Task statement: Using the listing below, retype only the lines from the line with "Where should I click to: Click" through the end, both ends included, and exclude the pictures.

The records:
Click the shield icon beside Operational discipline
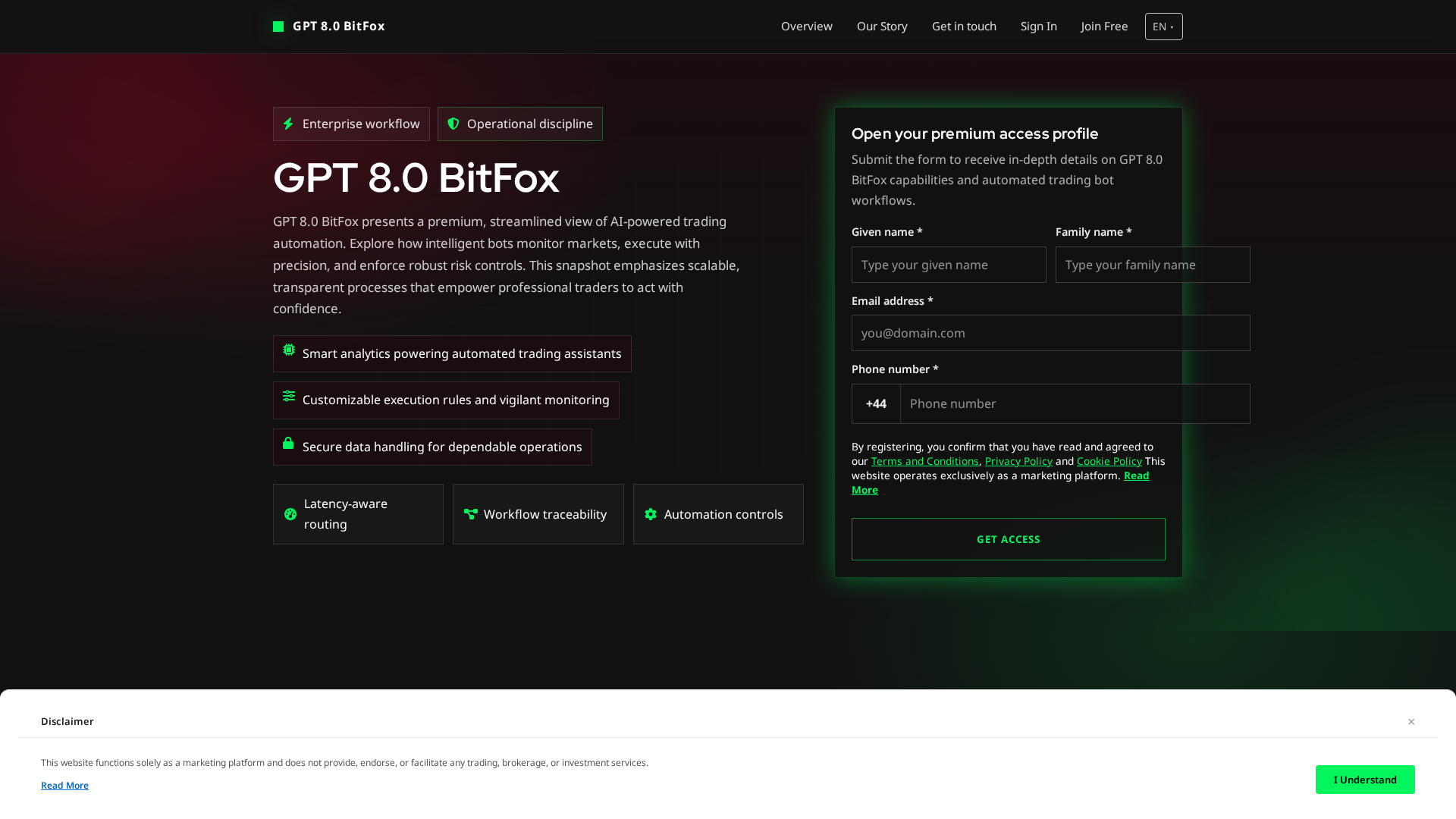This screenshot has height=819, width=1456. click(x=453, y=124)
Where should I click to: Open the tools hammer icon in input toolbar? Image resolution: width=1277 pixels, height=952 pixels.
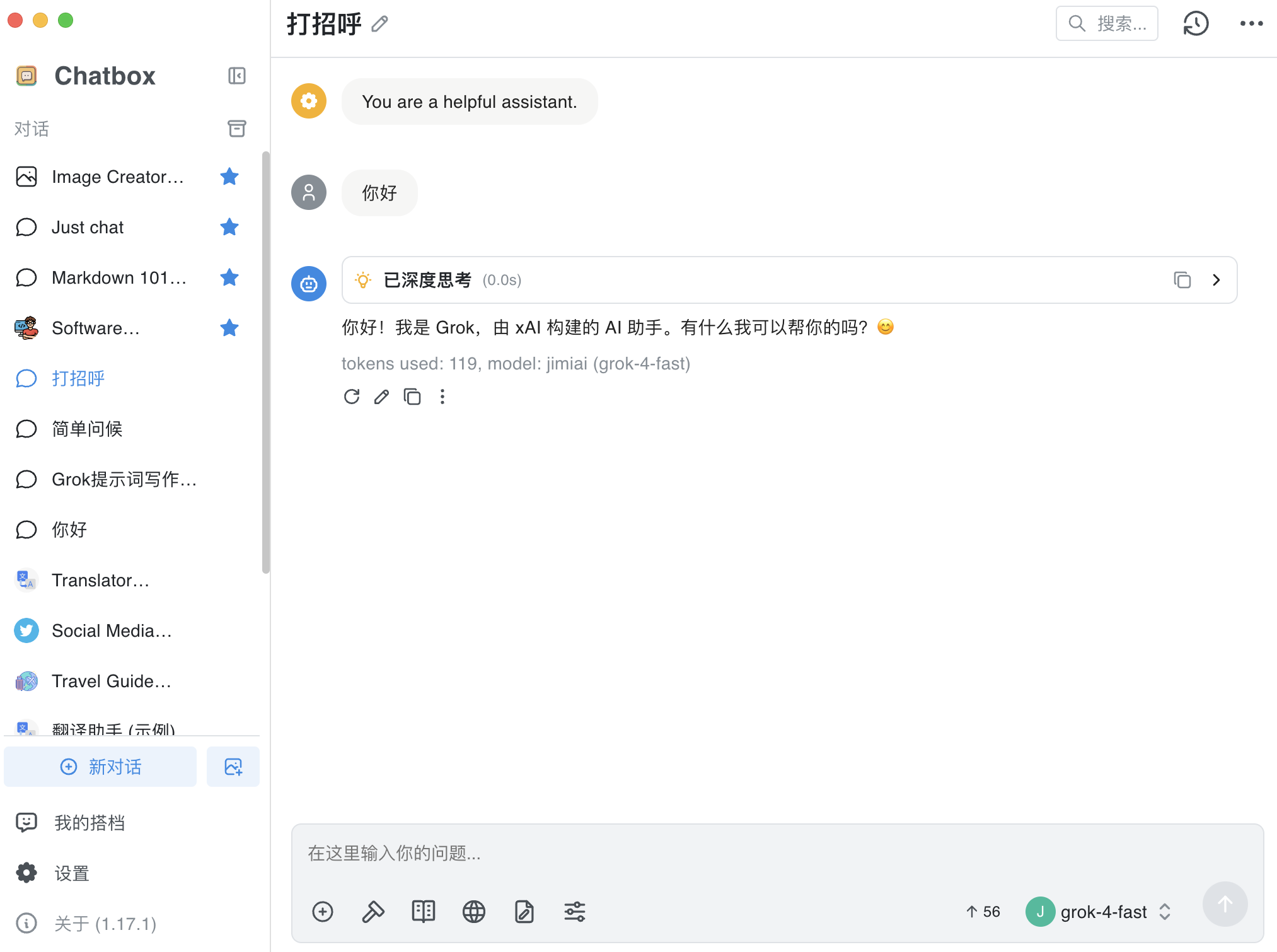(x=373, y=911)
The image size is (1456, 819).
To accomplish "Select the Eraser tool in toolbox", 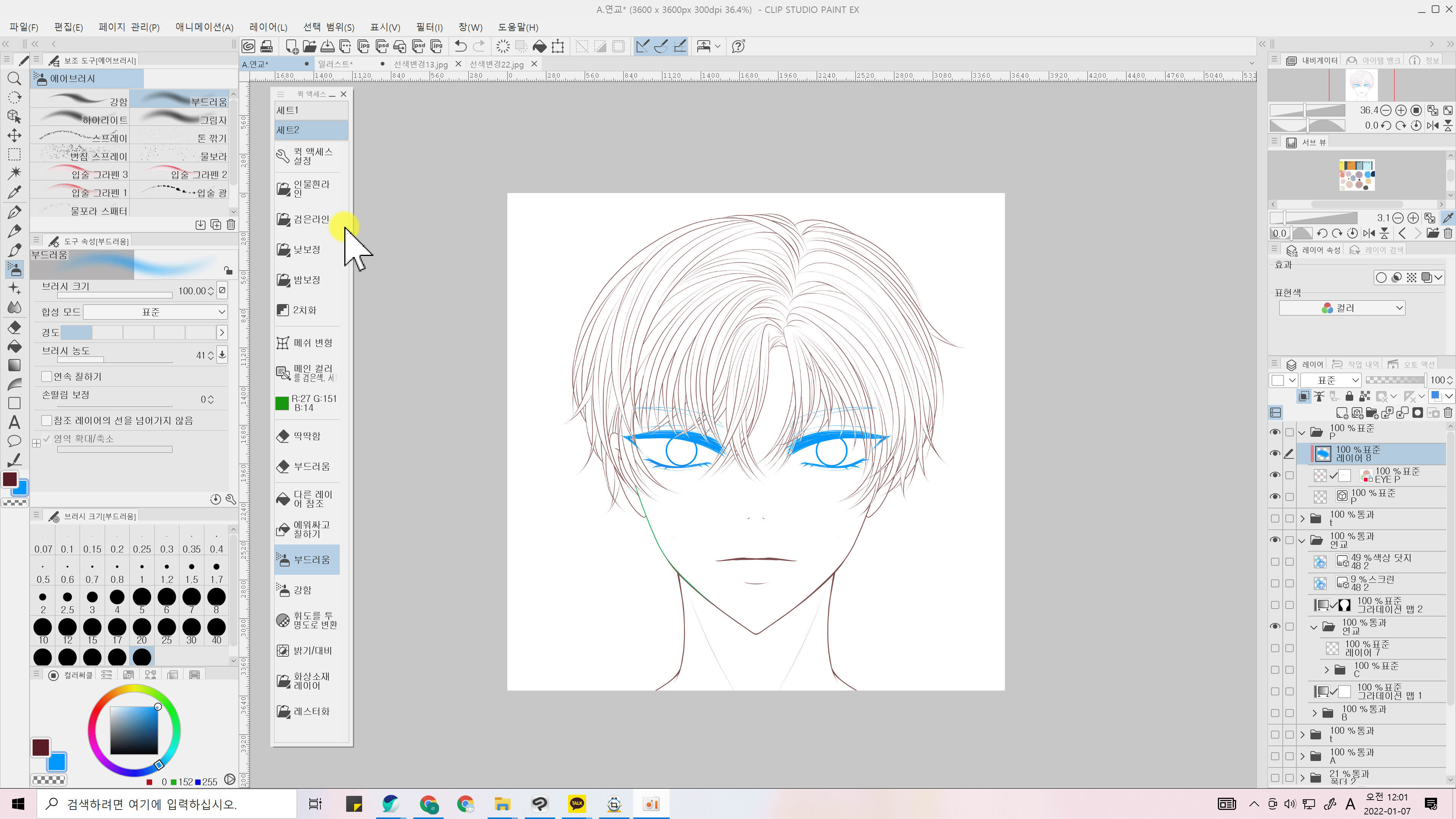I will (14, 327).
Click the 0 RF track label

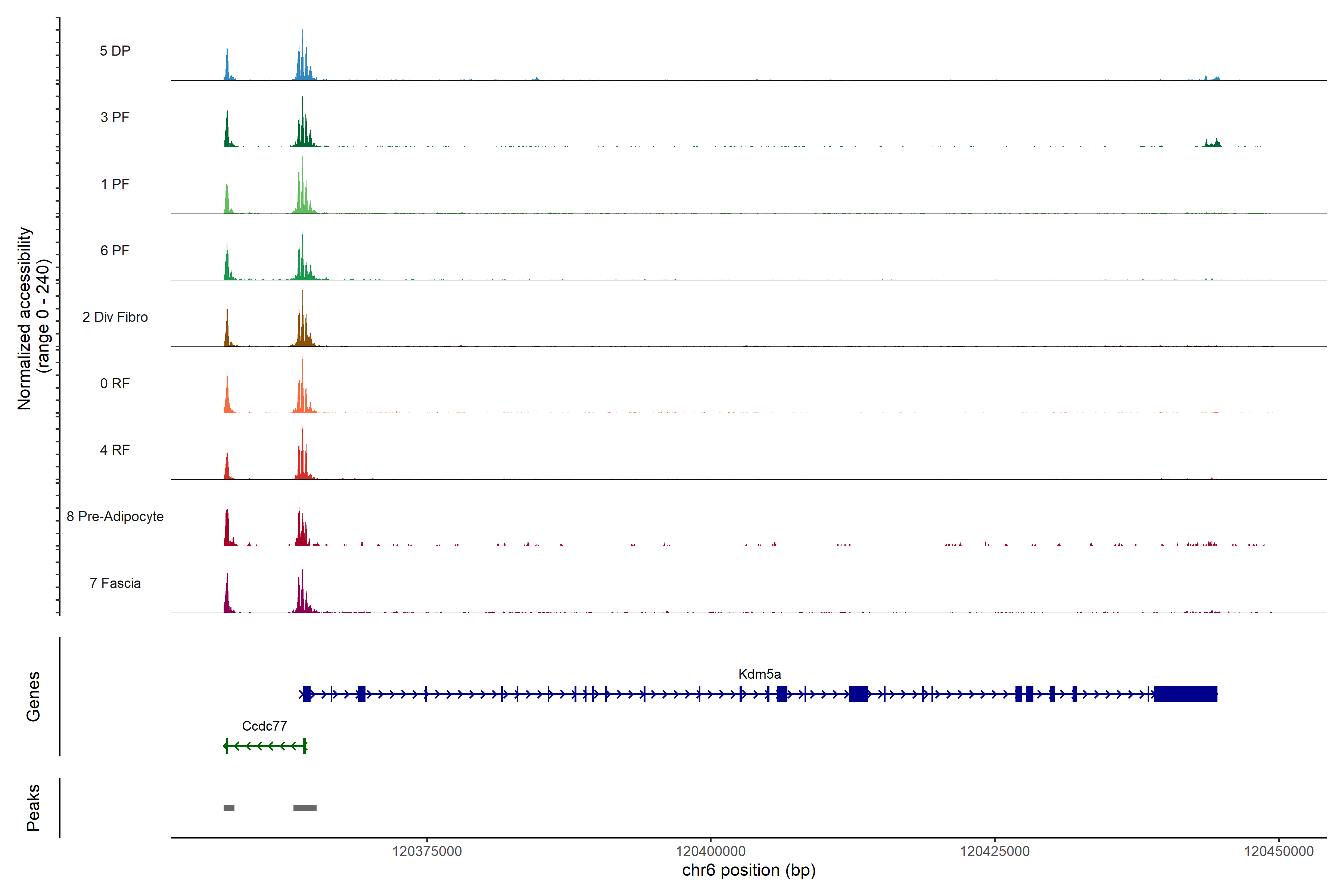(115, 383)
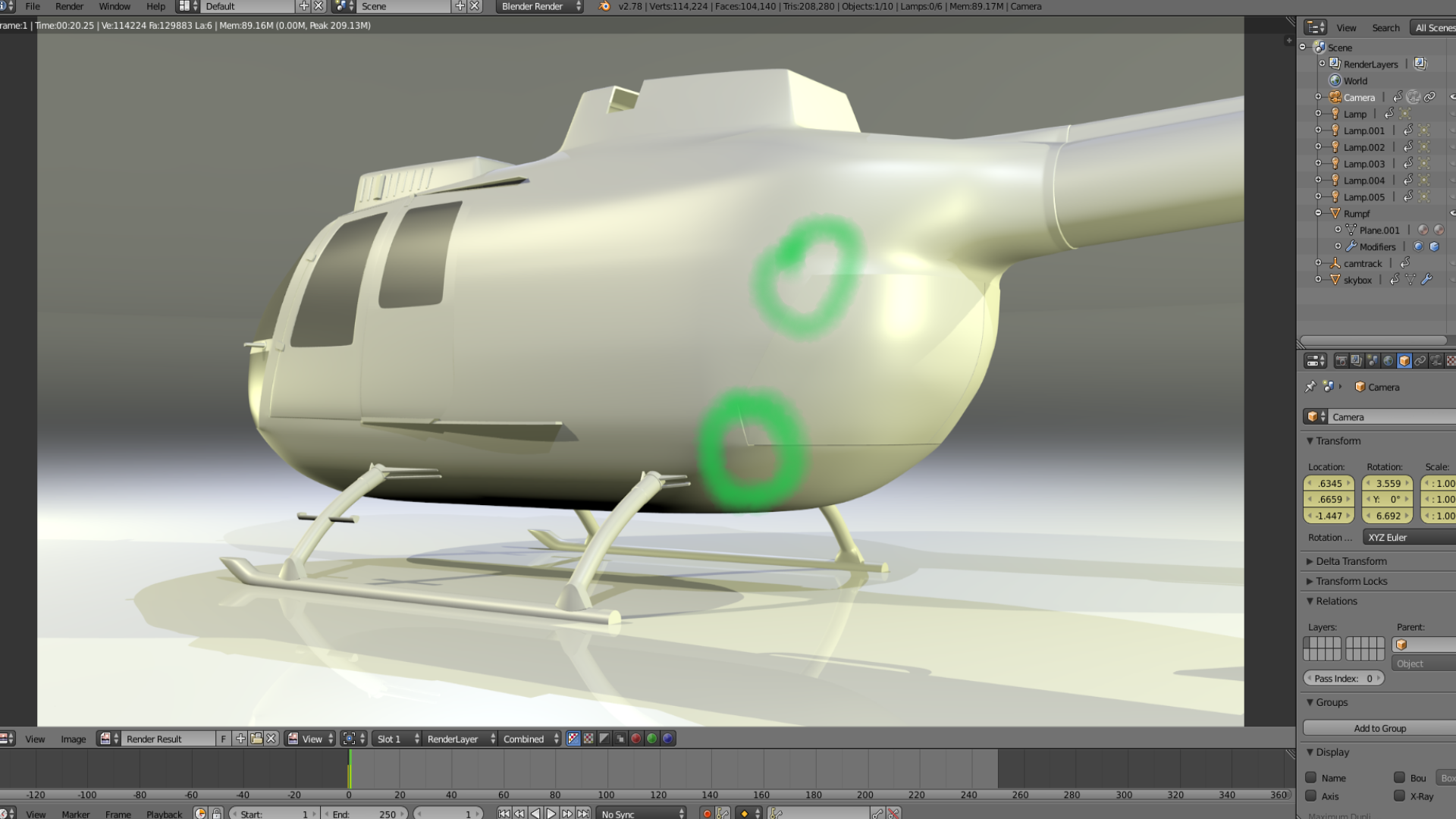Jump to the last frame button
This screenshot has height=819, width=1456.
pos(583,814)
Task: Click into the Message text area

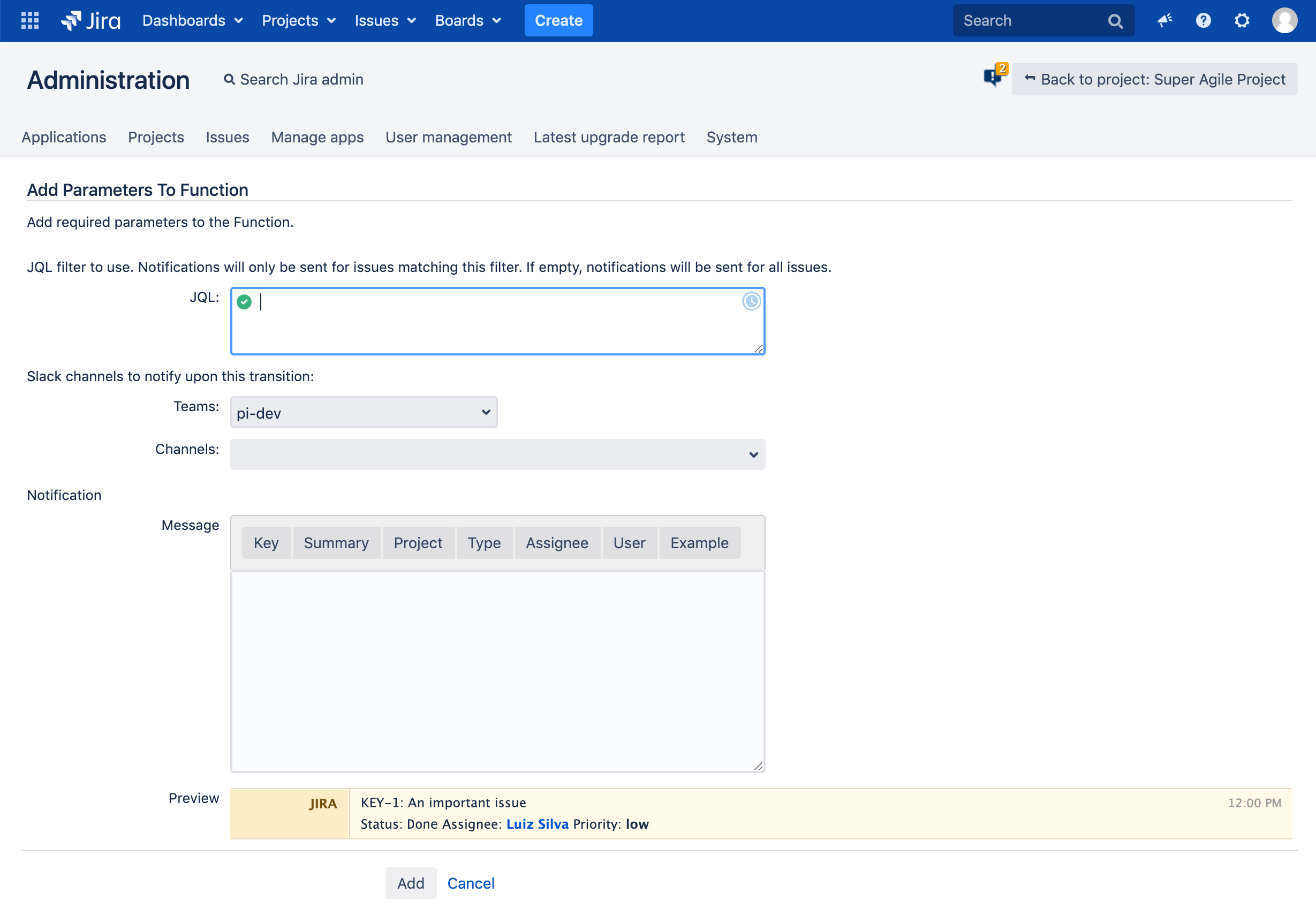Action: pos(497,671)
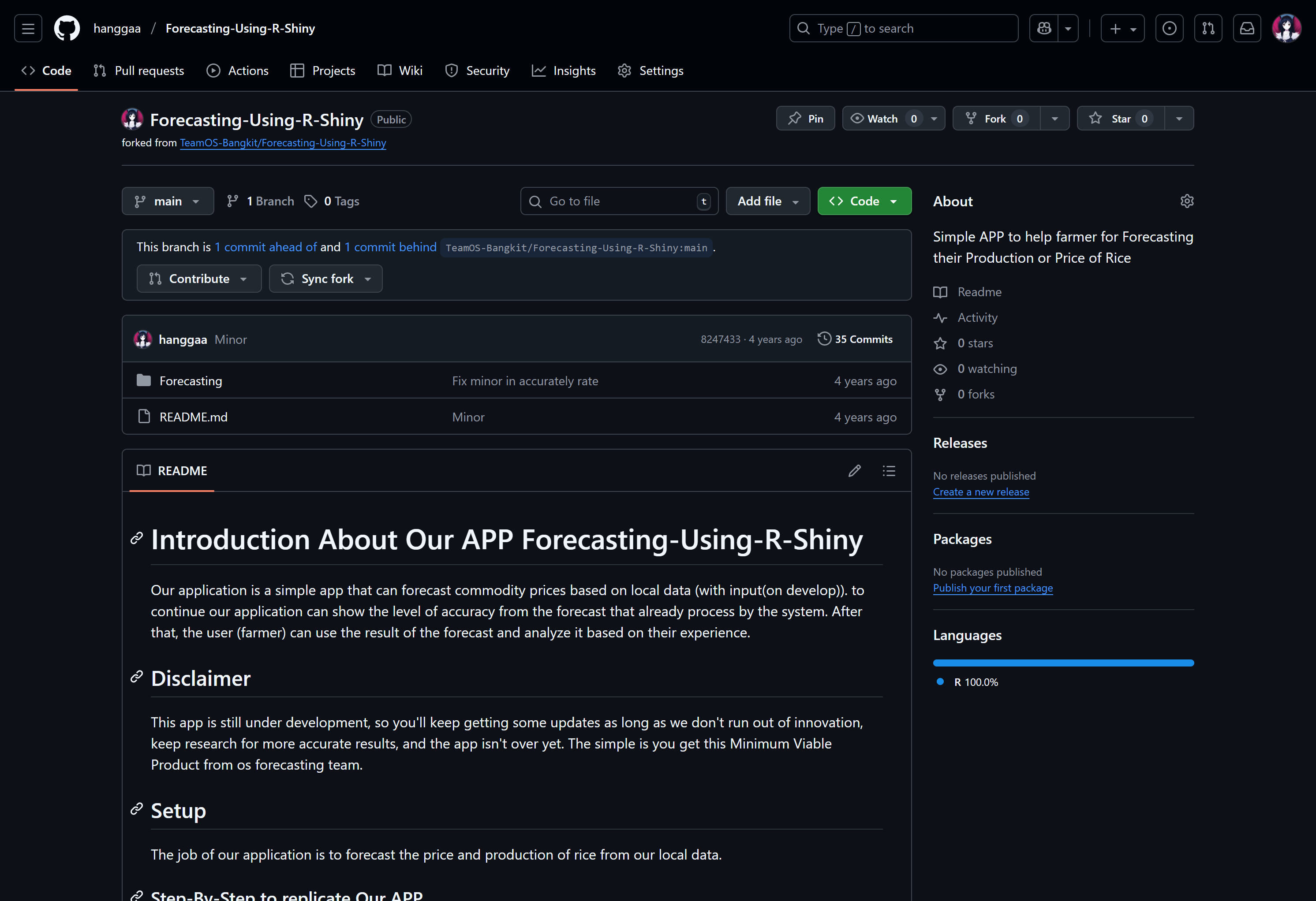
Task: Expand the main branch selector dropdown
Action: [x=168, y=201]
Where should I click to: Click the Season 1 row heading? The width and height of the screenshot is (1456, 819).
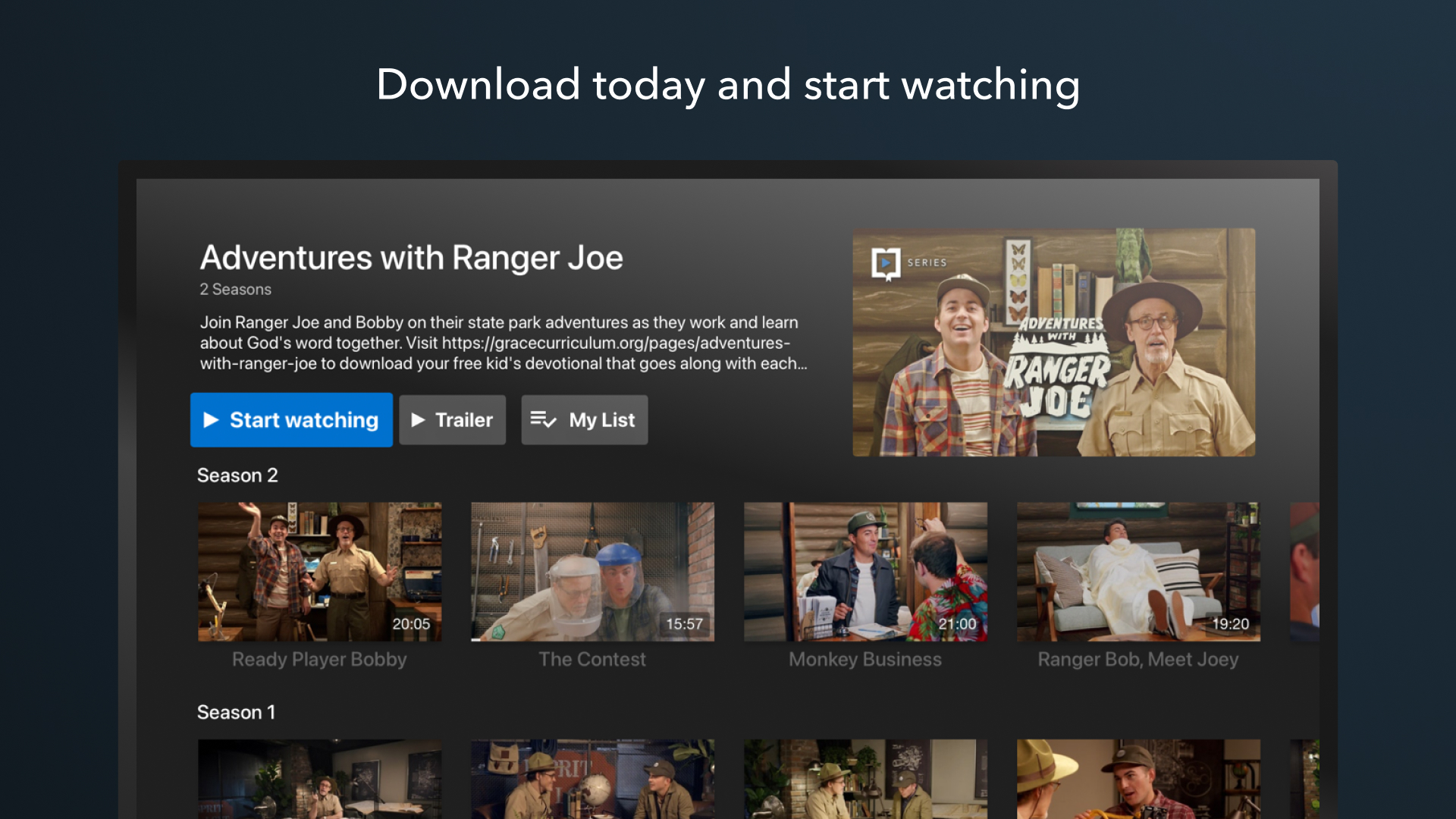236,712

Result for this exercise:
Where should I click to: Click the Season 1 row heading? The width and height of the screenshot is (1456, 819).
236,712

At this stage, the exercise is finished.